> _Рабочее задание 1_: Процитируйте фрагмент текста о Льве Лосеве между словами "И достав медальон" и "Где север, Леша?", включая обе границы.
> _Рабочее задание 2_: Что было изображено на картинке, которую, согласно тексту о Льве Лосеве, Михаил Еремин нарисовал в честь переименования?

> _Предоставленный текст_:
----
Проза

К списку
ШУМ СЛОВАРЯ НА ПЕРЕКРЁСТКЕ
Первая публикация — журнал "Арион", №3, 1999


 

…Слава затрубит
Про Лосева поручика повсюду
Фет

 

«В молодые годы я носил имя Лев Лифшиц. Но поскольку в те же годы я начал работать в детской литературе, мой отец, поэт и детский писатель Владимир Лившиц, сказал мне: «Двум Лифшицам нет места в одной детской литературе — бери псевдоним». «Вот ты и придумай», — сказал я. «Лосев!» — с бухты-барахты сказал отец».

Так в детской литературе появился Лев Лосев.

В честь переименования Михаил Еремин нарисовал картинку. Картинка была с намеком — на ней был изображен лось с львиной гривой. Она отсылала к стихотворению Хлебникова 1910 года «Трущобы», где

 

Оленю нету, нет спасенья.
Но вдруг у него показались грива
И острый львиный коготь,
И беззаботно и игриво
Он показал искусство трогать.

 

Так новоиспеченный детский поэт Лев Лосев оказался бок о бок с классиками. Лосев «ловил» на них и критики охотно клевали: эпитет «профессорский» приклеился к поэту давно и прочно. Странно, что сам поэт этому как будто не противился. «Пусть будет по-вашему», — говорил он и создавал все новые и новые стилизации. То героем его домашних заданий оказывался Фет:

 

Перекресток, где ракита
стынет в снежном сне,
да простая, как открытка,
видимость в окне…

 

То на его поэтических подмостках «гудел» Пастернак:

 

Все, что я помню за этой длинной,
очерк внезапный фигуры ледащей,
голос гудящий, как почерк летящий,
голос гудящий, день ледяной.

 

Или Северянин:

 

О, как хороша графоманная
поэзия слов грамофонная

 

Или появлялись строки на мотив ахматовской «Поэмы без героя»:

 

И достав медальон украдкой,
воздыхал Кузмин, привереда,
над беспомощной русой прядкой
с мускулистой груди правоведа,
а Бурлюк гулял по столице,
как утюг и с брюквой в петлице.

 

Или, наконец, из американской поэзии («Фрост Красный Нос»):

 

— Где север, Леша? 

— Север, Нина, там,

поскольку наш ручей течет на запад.

 

Современный поэт, который решается работать с наследием классики, чаще всего делает это из пародийных соображений. Но в случае Лосева чувство подвоха не оставляет читателя. «Я начал писать стихи достаточно поздно, лет в 37. В молодости же я только баловался сочинительством, и одной из причин, которая отбила к нему всю охоту, был тот факт, что самым сокрушительным критическим укором в адрес моих стихов было обвинение в литературности. Литературность, вторичность — все это было тогда сомнительным и вызывало подозрения. Лучшим собранием поэтов о ту пору в Ленинграде считался кружок при Горном институте, куда входили Британишский, Горбовский, Кушнер и другие. Эти поэты казались лучшими, поскольку их поэзия считалась первичной. Действительно, они много путешествовали по стране, писали про рюкзаки, пот и комаров, про провинциальные гостиницы и прочие первичные реалии. Им и отдавалось предпочтение», — рассказывал сам Лев Владимирович в одном из интервью.
----
> _Фрагменты данных_:
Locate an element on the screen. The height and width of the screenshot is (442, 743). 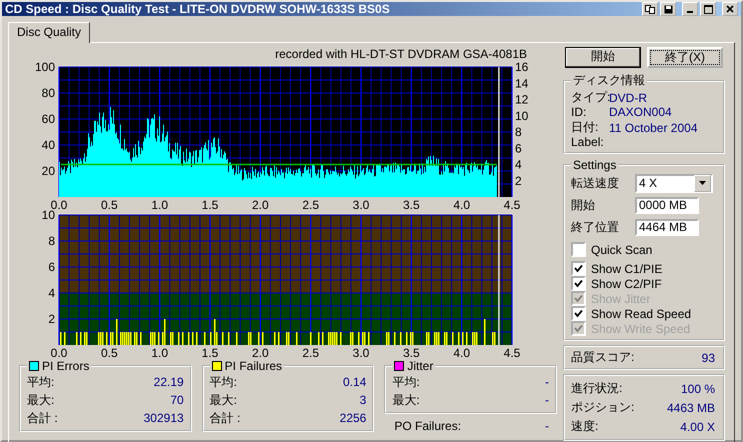
maximize-icon is located at coordinates (708, 9).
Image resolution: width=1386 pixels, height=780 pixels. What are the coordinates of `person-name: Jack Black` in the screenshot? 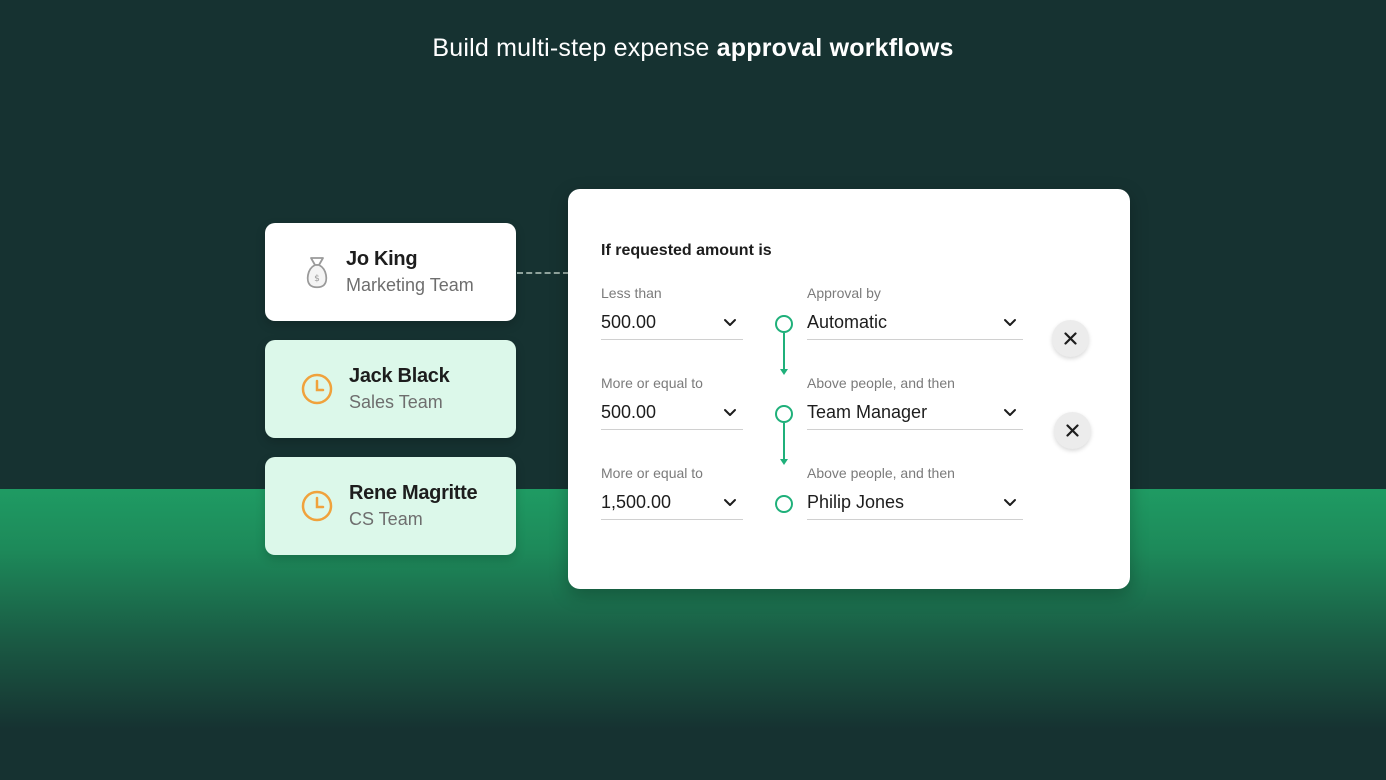 It's located at (400, 376).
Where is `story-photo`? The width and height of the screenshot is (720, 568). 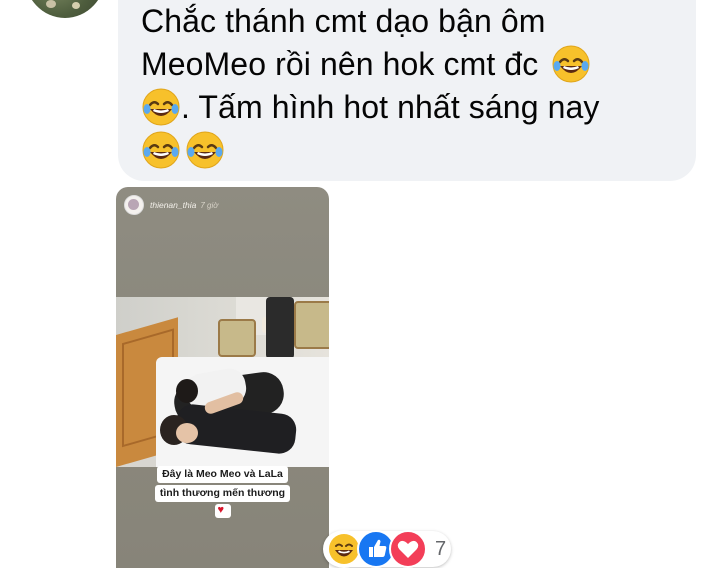
story-photo is located at coordinates (222, 382).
----
> _Ответ на задание 1_:
И достав медальон украдкой,
воздыхал Кузмин, привереда,
над беспомощной русой прядкой
с мускулистой груди правоведа,
а Бурлюк гулял по столице,
как утюг и с брюквой в петлице.

 

Или, наконец, из американской поэзии («Фрост Красный Нос»):

 

— Где север, Леша?

> _Ответ на задание 2_: Лось с львиной гривой.